Issue-wise Detailed Analysis:
1. Jurisdiction of the Commissioner of Income-tax under section 33B: The Commissioner of Income-tax issued a notice under section 33B of the Indian Income-tax Act, 1922, to the assessee for the assessment year 1960-61, questioning the validity of the initial capital, sale of ornaments, income from business, and investments. The Commissioner found the assessment erroneous and prejudicial to the interests of the revenue, citing lack of jurisdiction by the Income-tax Officer and insufficient enquiry into the assessee's claims. The Tribunal initially ruled in favor of the assessee, stating that the Commissioner could not rely on previous years' assessments (1955-56 to 1959-60) to conclude that the 1960-61 assessment was erroneous. However, the Supreme Court upheld the Commissioner's jurisdiction under section 33B, emphasizing that the Commissioner could cancel an erroneous assessment even if the income was voluntarily returned by the assessee. The Court cited Rampyari Devi Saraogi v. Commissioner of Income-tax, supporting the view that the Commissioner has ample jurisdiction to cancel an assessment if it is prejudicial to the interests of the revenue.

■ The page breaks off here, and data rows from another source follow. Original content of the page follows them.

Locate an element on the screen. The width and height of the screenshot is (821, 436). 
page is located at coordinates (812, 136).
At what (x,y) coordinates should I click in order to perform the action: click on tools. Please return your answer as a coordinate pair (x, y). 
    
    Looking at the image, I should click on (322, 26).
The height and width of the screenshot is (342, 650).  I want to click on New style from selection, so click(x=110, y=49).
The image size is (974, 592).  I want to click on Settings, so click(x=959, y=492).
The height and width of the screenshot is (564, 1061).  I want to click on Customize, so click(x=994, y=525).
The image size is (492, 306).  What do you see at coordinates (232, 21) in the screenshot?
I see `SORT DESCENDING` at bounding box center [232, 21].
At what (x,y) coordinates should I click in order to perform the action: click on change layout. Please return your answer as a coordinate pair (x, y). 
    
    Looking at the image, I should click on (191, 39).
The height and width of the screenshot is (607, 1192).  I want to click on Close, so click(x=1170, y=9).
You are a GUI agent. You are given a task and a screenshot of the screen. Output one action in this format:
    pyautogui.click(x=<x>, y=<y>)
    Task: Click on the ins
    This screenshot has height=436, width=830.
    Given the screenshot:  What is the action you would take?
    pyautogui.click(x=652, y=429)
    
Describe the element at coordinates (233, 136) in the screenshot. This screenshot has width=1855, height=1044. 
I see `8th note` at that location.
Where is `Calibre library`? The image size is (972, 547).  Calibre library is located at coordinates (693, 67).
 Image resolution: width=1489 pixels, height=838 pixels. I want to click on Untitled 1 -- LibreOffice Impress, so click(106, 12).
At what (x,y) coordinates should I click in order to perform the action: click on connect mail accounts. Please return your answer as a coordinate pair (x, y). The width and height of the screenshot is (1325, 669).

2. Consideration of records from previous assessment years (1955-56 to 1959-60) for the assessment year 1960-61: The Tribunal had held that the Commissioner could not consider the records of previous assessment years (1955-56 to 1959-60) while assessing the year 1960-61. The High Court, however, did not pronounce an opinion on whether the Commissioner could consider materials from previous years, focusing instead on the jurisdictional issue. The Supreme Court supported the High Court's view that the assessment order for 1960-61 was erroneous due to the Income-tax Officer's lack of jurisdiction, which was sufficient grounds for the Commissioner to set aside the assessment.
3. Validity of the initiation of proceedings under section 33B after the repeal of the Indian Income-tax Act, 1922: A third question was whether the Commissioner could lawfully initiate proceedings under section 33B on June 25, 1963, after the repeal of the Indian Income-tax Act, 1922, by the Income-tax Act, 1961. The High Court declined to answer this question as it was not pressed by the assessee. The Supreme Court did not address this issue further, focusing on the jurisdictional and procedural aspects of the case.
Conclusion: The Supreme Court upheld the Commissioner's jurisdiction under section 33B to cancel the assessment for the year 1960-61, finding the Income-tax Officer's assessment erroneous and prejudicial to the interests of the revenue. The Court dismissed the appeal, affirming the High Court's decision that the Commissioner had sufficient grounds to set aside the assessment due to jurisdictional errors and lack of proper enquiry by the Income-tax Officer. The appeal was dismissed with costs.